(Assignment)
Print each line once more, unchanged, from the line holding "You are a computer-use agent. Screen dimensions: 462x366" to the end of the listing below.

BEGIN

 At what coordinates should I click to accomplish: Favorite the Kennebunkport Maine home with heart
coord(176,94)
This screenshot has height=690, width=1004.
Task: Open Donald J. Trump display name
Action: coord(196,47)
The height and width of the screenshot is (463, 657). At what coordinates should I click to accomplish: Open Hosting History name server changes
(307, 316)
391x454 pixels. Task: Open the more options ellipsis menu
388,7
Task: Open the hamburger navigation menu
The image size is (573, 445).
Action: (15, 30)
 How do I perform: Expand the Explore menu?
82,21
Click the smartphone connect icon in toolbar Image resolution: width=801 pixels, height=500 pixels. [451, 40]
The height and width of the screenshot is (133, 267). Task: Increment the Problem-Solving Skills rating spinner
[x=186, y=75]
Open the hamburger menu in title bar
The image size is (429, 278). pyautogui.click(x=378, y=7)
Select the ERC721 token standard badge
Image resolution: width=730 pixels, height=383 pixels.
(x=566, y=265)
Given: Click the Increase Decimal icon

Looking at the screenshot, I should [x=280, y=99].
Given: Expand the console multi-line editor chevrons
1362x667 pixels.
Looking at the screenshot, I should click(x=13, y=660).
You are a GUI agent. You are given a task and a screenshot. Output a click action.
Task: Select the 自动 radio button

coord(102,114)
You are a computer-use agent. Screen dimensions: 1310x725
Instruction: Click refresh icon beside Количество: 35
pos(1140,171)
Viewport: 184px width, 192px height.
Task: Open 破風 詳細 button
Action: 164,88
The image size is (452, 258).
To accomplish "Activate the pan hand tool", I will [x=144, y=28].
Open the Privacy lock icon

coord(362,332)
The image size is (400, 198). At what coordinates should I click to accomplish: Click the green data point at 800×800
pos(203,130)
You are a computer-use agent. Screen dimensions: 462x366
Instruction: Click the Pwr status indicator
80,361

END

(Answer to this task)
You are a computer-use agent. Screen dimensions: 462x366
Instruction: Click the Pwr status indicator
80,361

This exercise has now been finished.